● **WHAT YOU SHOULD DO**
Set down every line of the data exactly, skipping the pictures.

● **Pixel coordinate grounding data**
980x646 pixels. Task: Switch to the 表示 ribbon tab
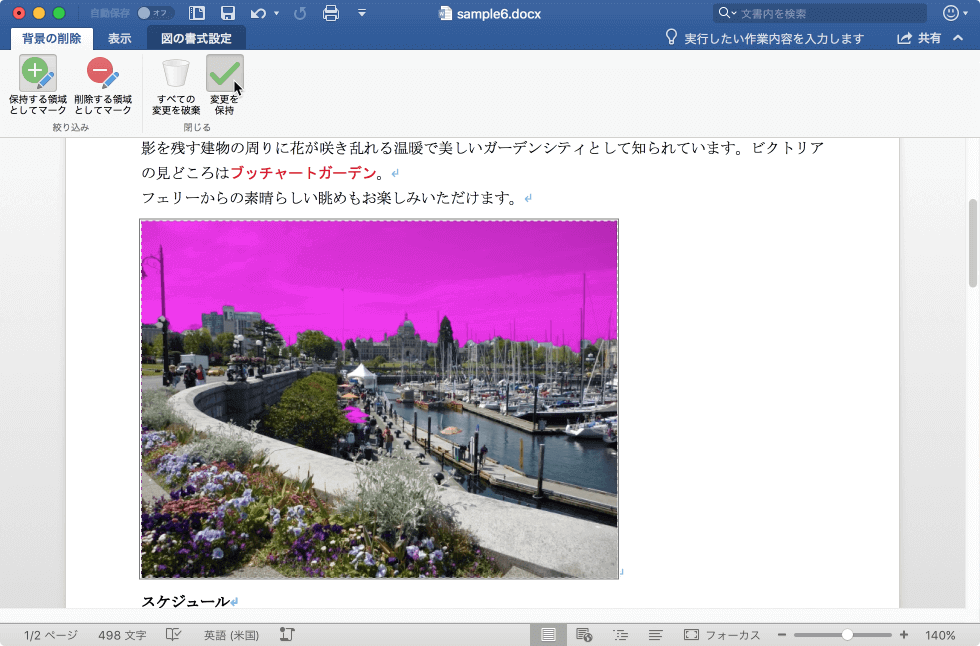click(119, 37)
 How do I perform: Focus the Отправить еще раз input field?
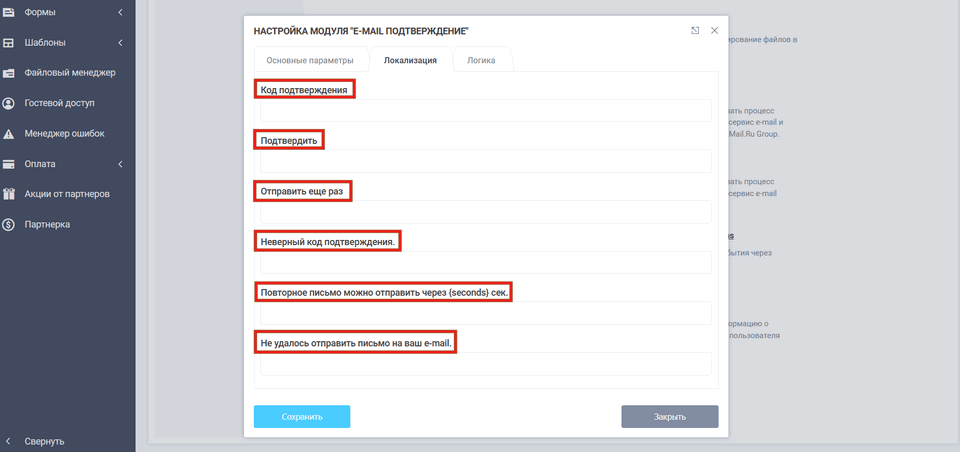pos(485,212)
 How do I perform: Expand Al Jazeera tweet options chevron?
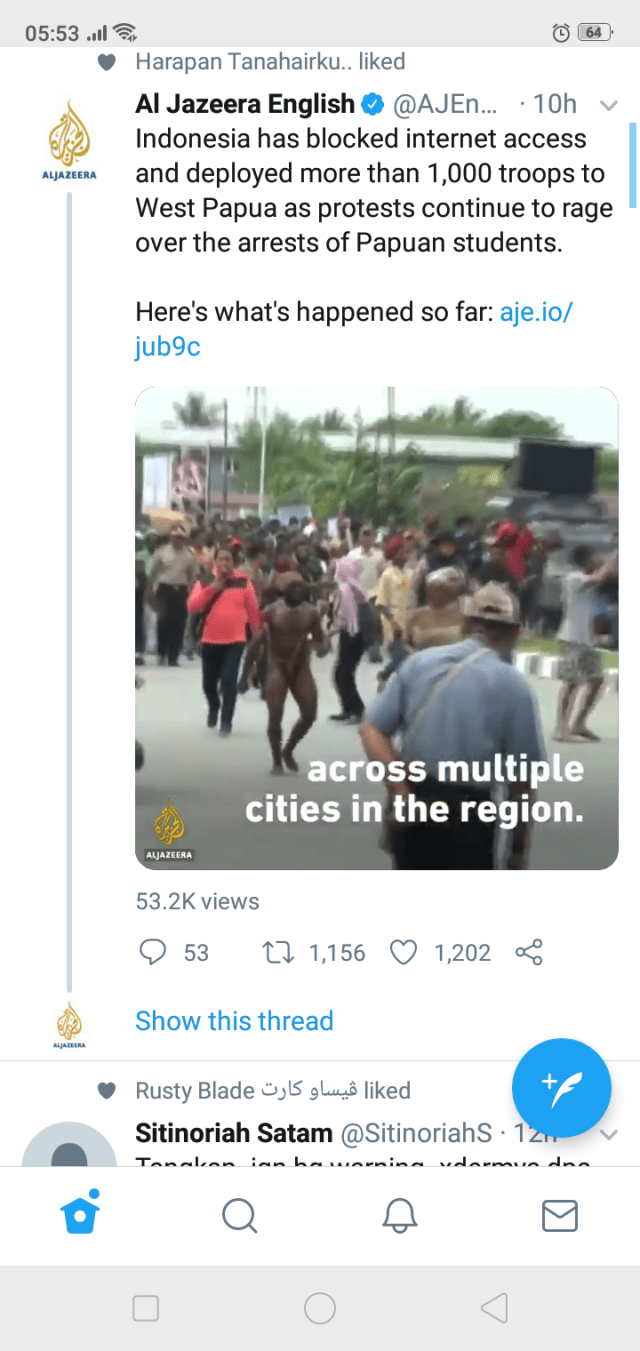(x=608, y=104)
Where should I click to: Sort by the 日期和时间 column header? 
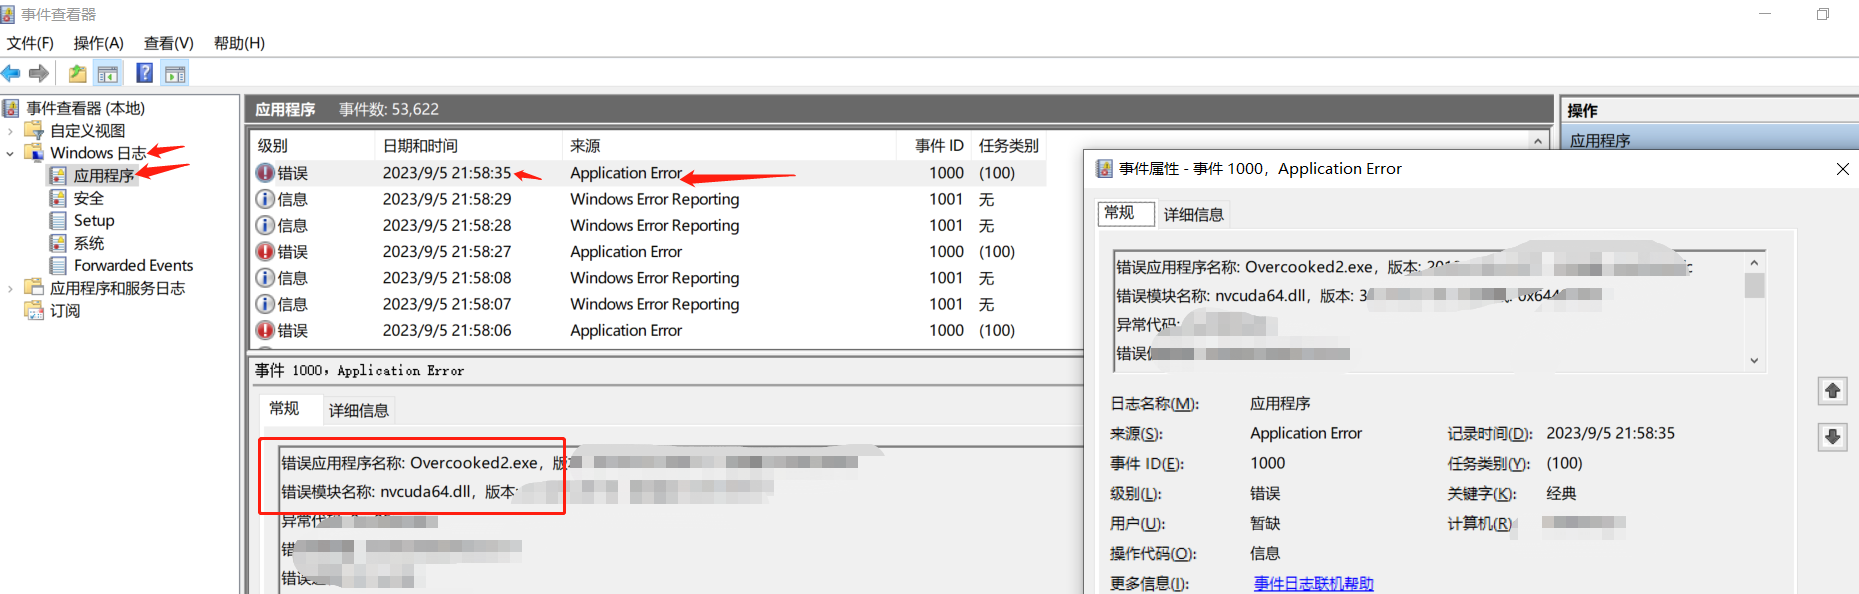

● **ANSWER TO THIS PROBLEM**
980x646 pixels. Task: Switch to the 表示 ribbon tab
click(119, 37)
 How do I perform: Focus the Отправить еще раз input field?
pos(485,212)
 How do I perform: Expand Al Jazeera tweet options chevron?
(x=608, y=104)
Where should I click to: Sort by the 日期和时间 column header? 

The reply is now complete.